How our hearts go out to all those poor children who were so horrifically abused at their nursery.
And all those of us who are parents must be wondering how on earth their parents are supposed to cope when they don't even know if their own children were amongst the abused. Uncertainty is always hard to cope with, and it sounds as if they're going to have to live with uncertainty for a while yet.
I'm sure the whole nation is struggling to get its head around how this kind of thing can happen....and so many parents today must be wondering if their own offspring are safe in their nurseries or play-groups, or schools.
The first piece of advice I'd suggest for the Plymouth parents is to try to stay calm and keep a clear head. Going into a panic won't help anyone, and particularly the children. It's probably far better to hope for the best, not to fear the worst at this stage. For fearing the worst and stressing out risks passing your own fears and anxieties on to your youngsters.
But if the news is confirmed and your child was involved, then there's a lot you can do to help yourselves and her - or him - for we don't even seem to have been told at this stage if one or both sexes were involved.
First of all, take care of yourself. Everyone is saying that the children were too young to know or understand what was going on. This doesn't necessarily mean they won't be affected at some time in the future, for trauma has a nasty habit of lurking around and coming out at a later date. But for now, you'll need someone to talk to. You're bound to be going through a whole turmoil of emotions from guilt - as in 'how could I have let my child into this situation', to bewilderment and disbelief that something so dreadful could happen, to anger at anyone and everyone who allowed/permitted/facilitated it.
All these feelings are perfectly normal and the best way to deal with them is to talk about them.
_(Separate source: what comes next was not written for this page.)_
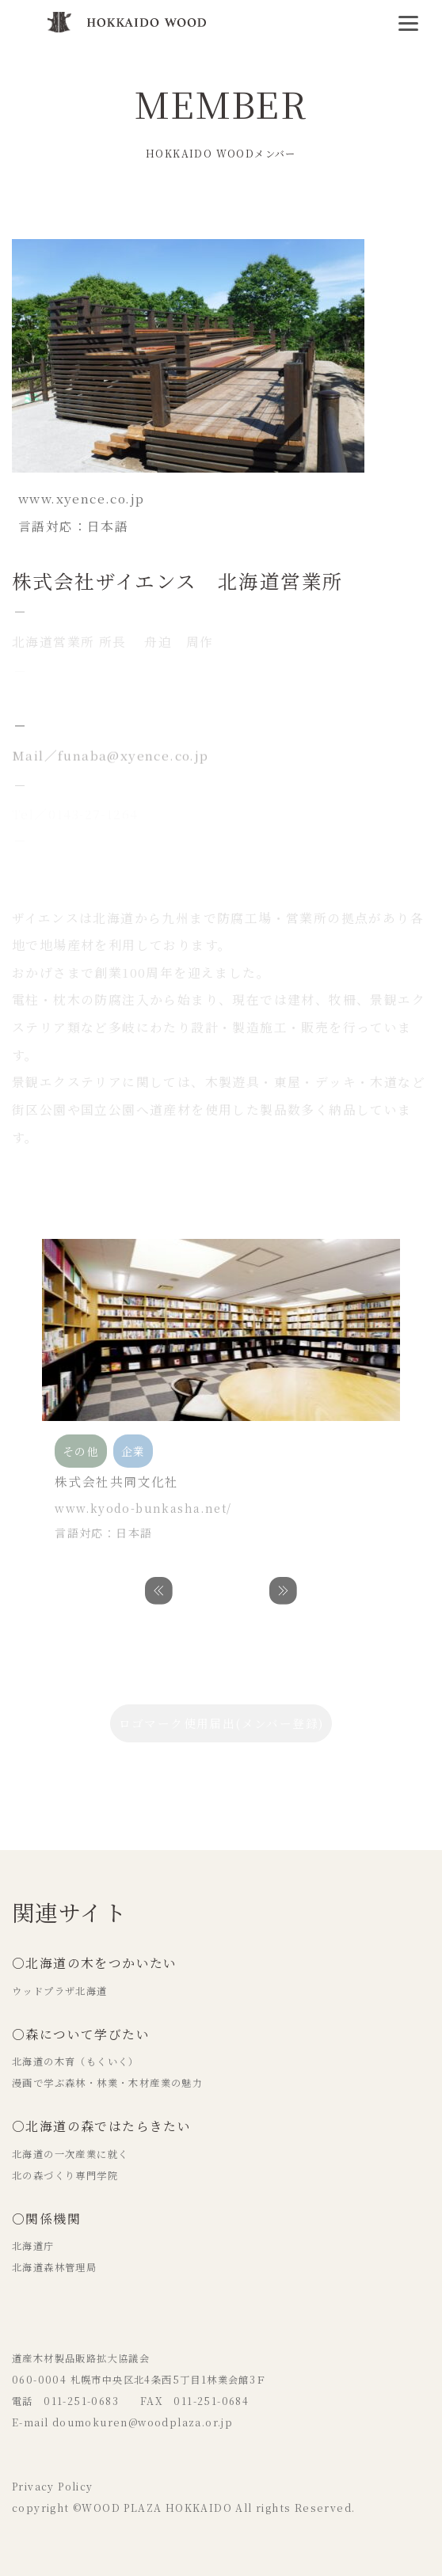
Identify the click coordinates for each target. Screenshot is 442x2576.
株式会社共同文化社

Try to find a counsellor nearby who will listen to you carefully and help you make sense of all your mixed up feelings. You need to work towards getting over any guilt, for you can't possibly be held responsible for what happened to your child. You weren't there, watching over him or her, all day every day. But you'll still need to be able to express your guilty feelings and go over and over them until you've managed to see that you are not at fault .
Any anger that you feel is perfectly understandable but the key thing here is to let it out in an appropriate way and in appropriate places. Don't let those nearest and dearest to you be the butt of any outbursts but learn, instead, with the help of a counsellor some useful ways of getting rid of your anger without harming others. There are tricks that are helpful, like learning to recognise the beginnings of anger building up inside...and then giving yourself the choice of letting it all out, or deciding to cam yourself down for now and let it out later. You may find that going for some vigorous exercise works for you, or attacking a punch-bag. But your anger will be directed mostly against the perpetrators of this horrendous crime....and you may find it difficult to think of ways you can express your anger towards them. Some may find that writing things down helps...so you could write some letters to these people, probably ones that you never post, but that allow you to get everything you feel off your chest.
Above all, find some help. Find a good counsellor and build up a relationship of trust so that you can discuss everything that's going on inside. And together you can work out a strategy for how to deal with your child as he or she grows up. It'll probably be important to let your child be your guide here, for all of us react in different ways to different events so every child will need a different approach. But work with some professionals so that you and your child are in good, safe hands.